Said Father Miller: “The saints show us that it’s possible to live a life of heroic holiness in any vocation or walk of life. In fact, the saints show us that to follow God’s call is the best way to live a fulfilled and happy life, even in spite of the challenges that come along the way.”

He was born in St. Johnsbury in 1990 to Ed and Judy Miller. His father was a state trooper who moved there from Boston, and his mother is a native Vermonter who grew up on a dairy farm in Sheffield.

Father Miller has an older sister, Caitlyn, who is married and has one daughter.

When he was young, the family moved to Colchester and joined Our Lady of Grace Parish.

“Growing up, our Catholic faith was very important to us,” Father Miller said. “My mother converted to Catholicism after she married my Catholic father, and she and I were baptized together (me as an infant). Participating in Sunday Mass every week and attending religious education classes were essential priorities.”

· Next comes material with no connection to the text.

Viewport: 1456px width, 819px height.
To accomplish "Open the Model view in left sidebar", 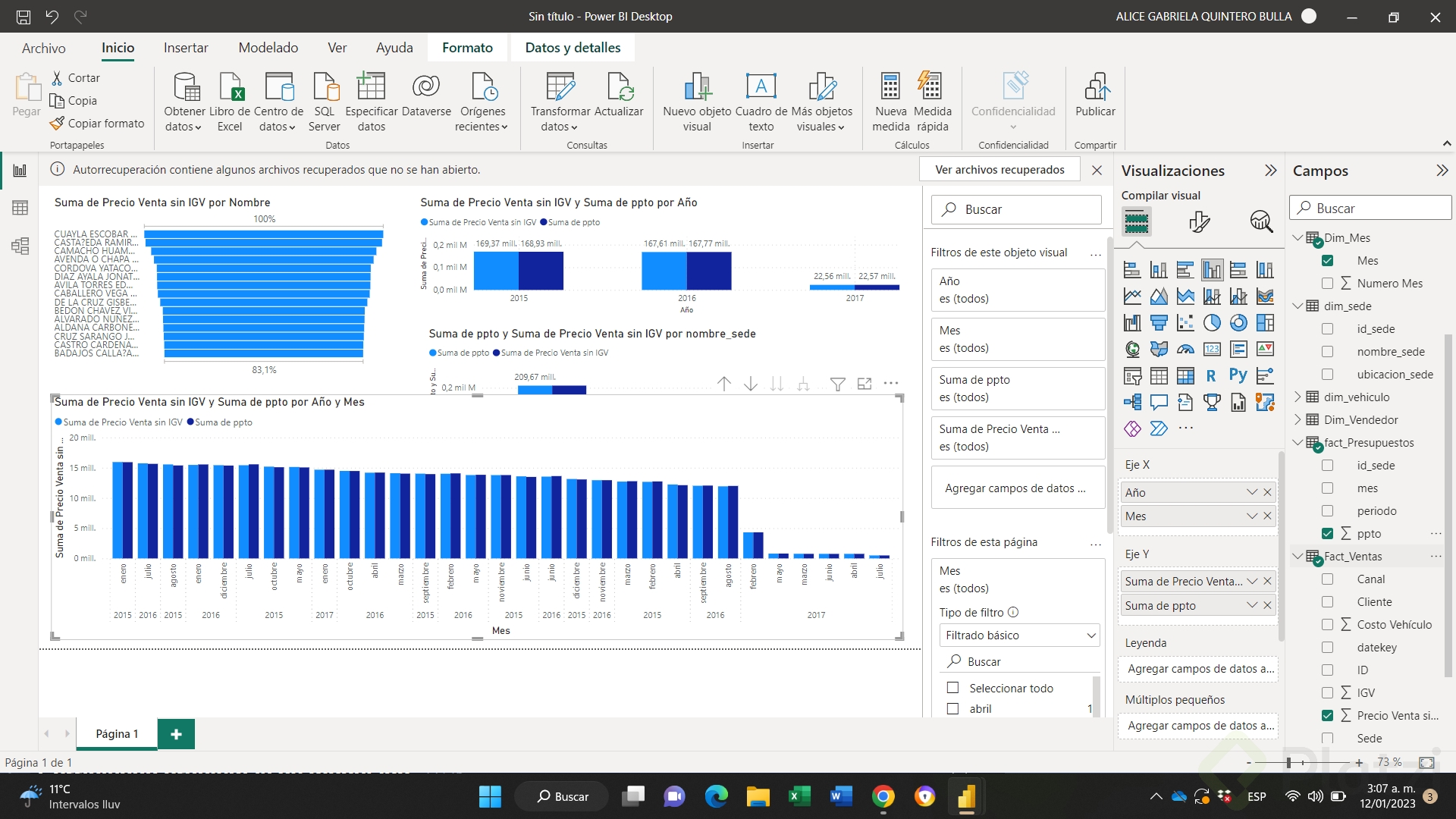I will coord(20,246).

Mr. Miller set a good example of going to Mass with his family every week, “even in spite of the very demanding schedule of a state trooper,” said Father Miller, who was an altar server.

“Because our parents set such a good example of practicing our faith, the thought of a vocation began to grow in my mind, even without me being consciously aware of it,” he recalled. In his freshman year in high school, he attended a diocesan retreat and had a lot of time to pray and reflect. At that time, he first became aware that he felt God calling him to the priesthood.

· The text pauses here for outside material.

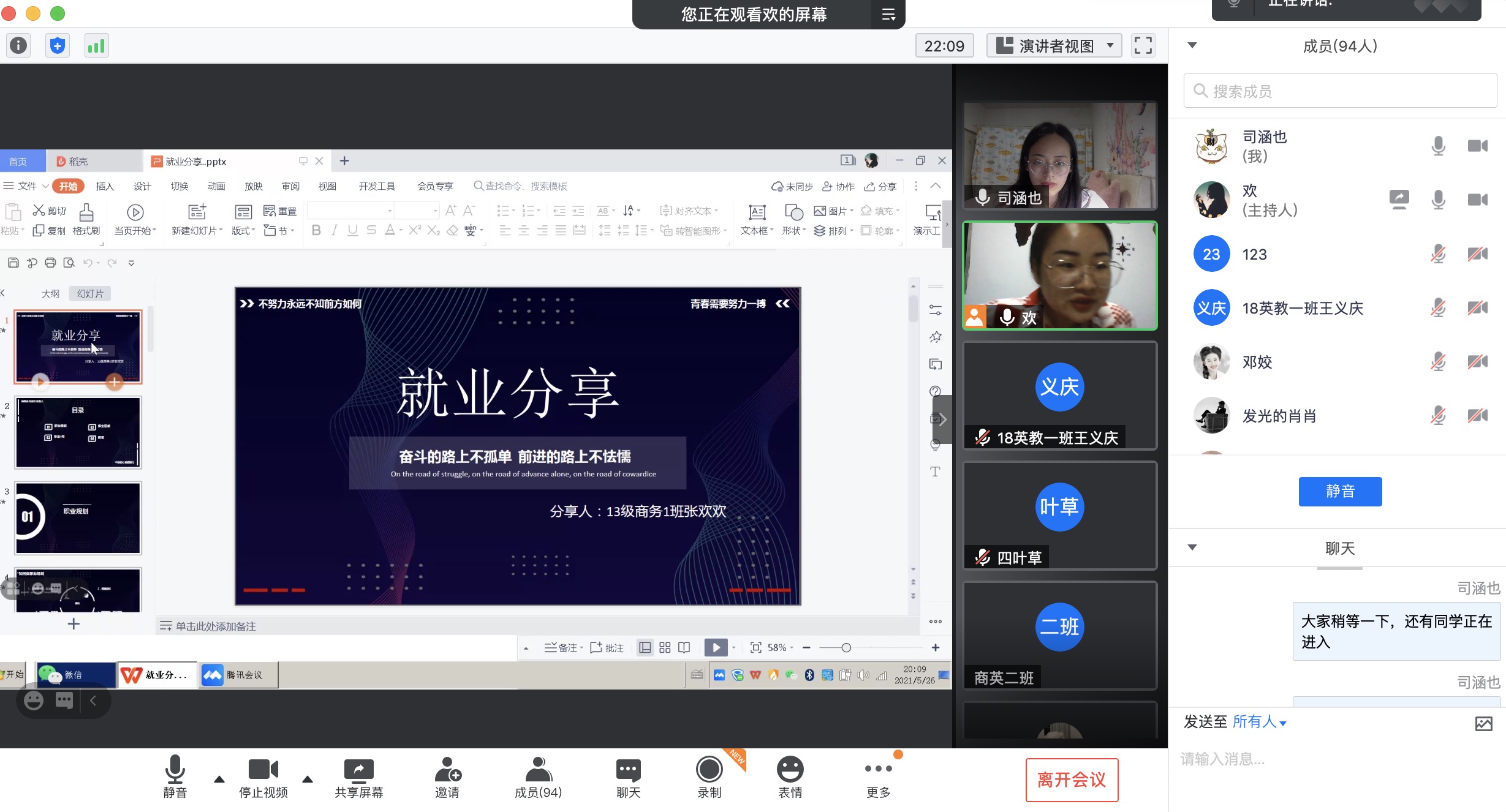The image size is (1506, 812).
Task: Enter full screen mode
Action: click(x=1143, y=45)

“When I told my family and friends that I was discerning a call to the priesthood, I was surprised that so many of them said that they had always seen that in me,” he said.

With the help and encouragement of his pastor, Father Jay Haskin, he applied to the seminary in his senior year of high school and later entered Our Lady of Providence Seminary in Providence, Rhode Island, with studies at Providence College.

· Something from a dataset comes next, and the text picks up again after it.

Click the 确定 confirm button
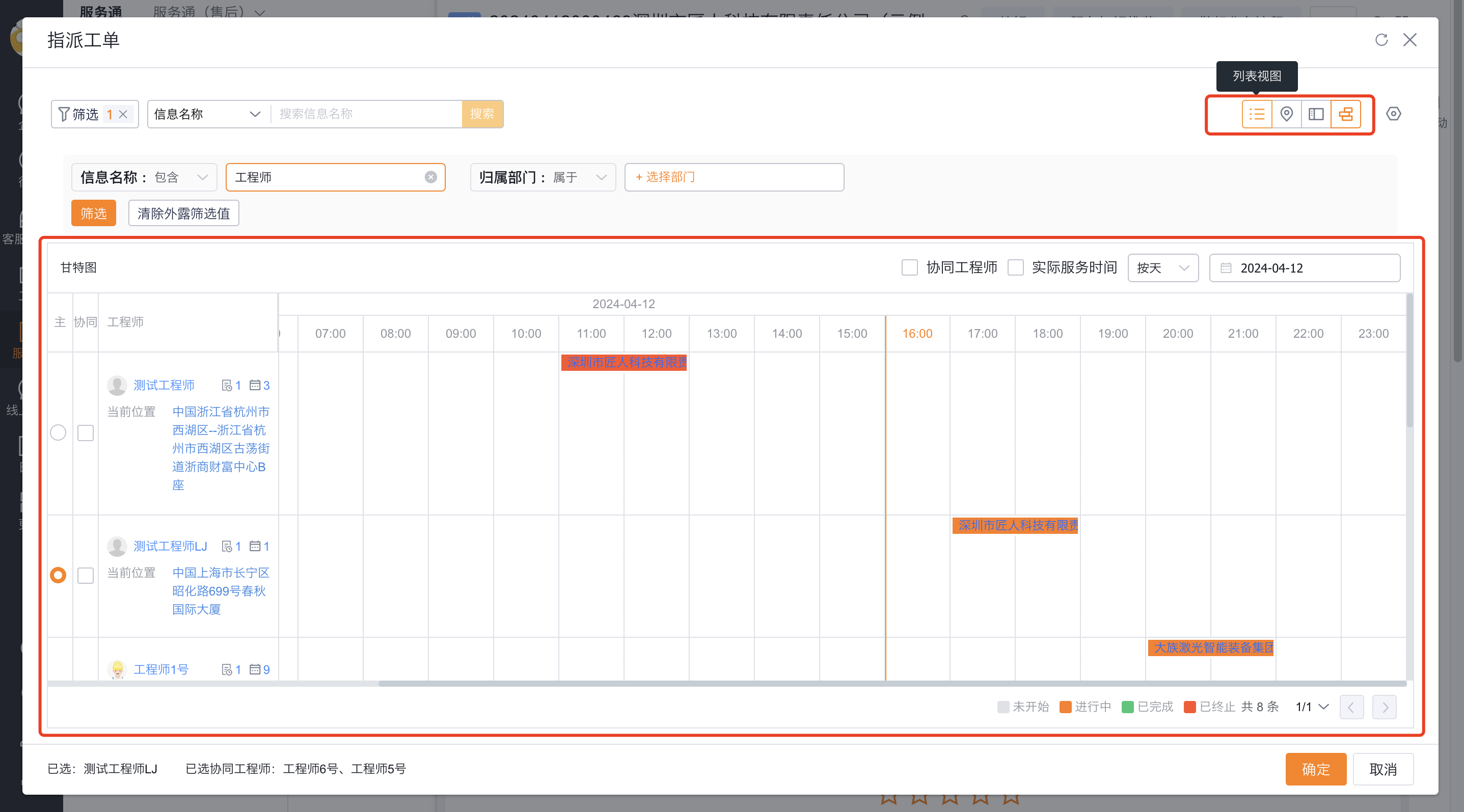This screenshot has width=1464, height=812. pyautogui.click(x=1316, y=769)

Four years later, he graduated with a bachelor’s degree in philosophy and then began his final four years of formation at St. John’s Seminary in Brighton. He graduated with a master’s of divinity and a master’s in theology, with a focus on Catholic social doctrine.

Burlington Bishop Christopher Coyne ordained him a priest in 2016, and he was assigned to Corpus Christi Parish in St. Johnsbury, Lyndonville and Danville. “It was special to be assigned in the parish where I was born and baptized,” said Father Miller, who enjoys hiking, snowshoeing and reading biographies and history books — especially American and Vermont history.

After three years as parochial vicar at Corpus Christi Parish, he was assigned as administrator at Most Holy Trinity Parish.

He is now following the early stages of the process of canonization for Stowe native Brother Joseph Dutton who served his country during the Civil War, endured the heartbreak of a failed marriage, overcame alcoholism, converted to Catholicism and dedicated the second four decades of his life to serving people afflicted with leprosy in Hawaii. “He knew the danger of contracting this disease himself after witnessing the illness and death of his friend, St. Damien, there, yet still he remained to serve,” said Father Miller who also is following the final stages of the canonization of Blessed Franz Jagerstatter, an Austrian farmer and faithful husband and father who refused to serve in the Nazi army and died as a martyr of faith and conscience.

“It’s been said that the saints find us,” Father Miller said. “Often the saint whose prayers or example we most need at a given time appears at just the right moment in life. This is a gift of God’s providence.”